Given records —
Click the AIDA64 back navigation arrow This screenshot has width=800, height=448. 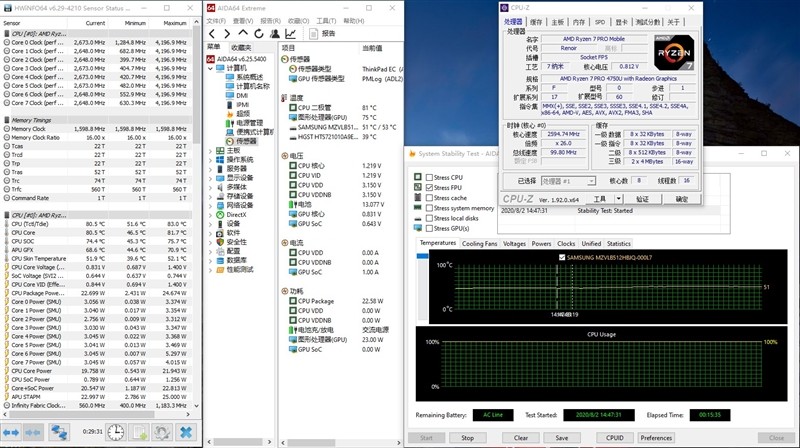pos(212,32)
* * *
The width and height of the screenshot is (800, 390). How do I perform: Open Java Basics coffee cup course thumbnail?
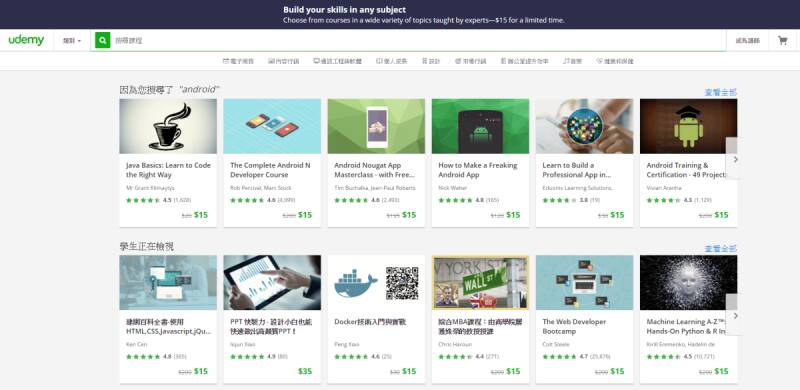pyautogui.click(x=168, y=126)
==
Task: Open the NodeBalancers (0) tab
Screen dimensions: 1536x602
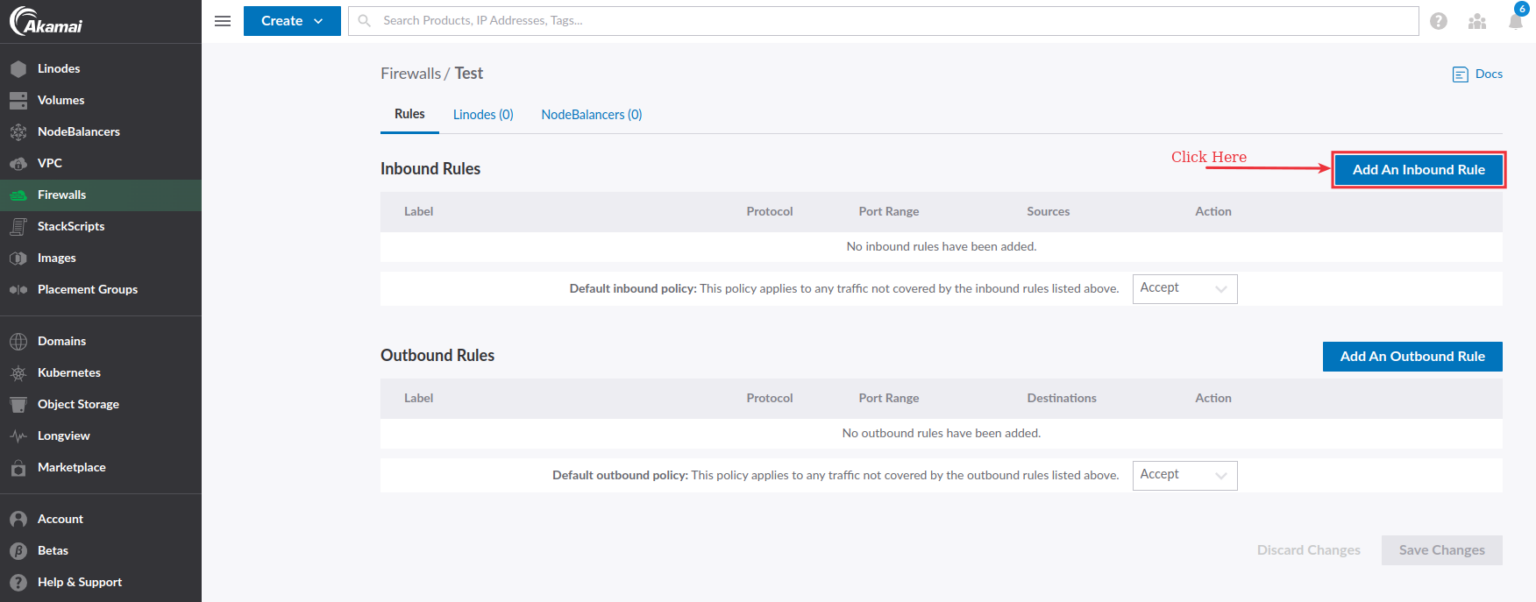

Stated problem —
List each line above that contains the word "Open", matching case exactly.

Completed task —
The width and height of the screenshot is (800, 390). How do I perform: Open Java Basics coffee cup course thumbnail?
Task: Open the NodeBalancers (0) tab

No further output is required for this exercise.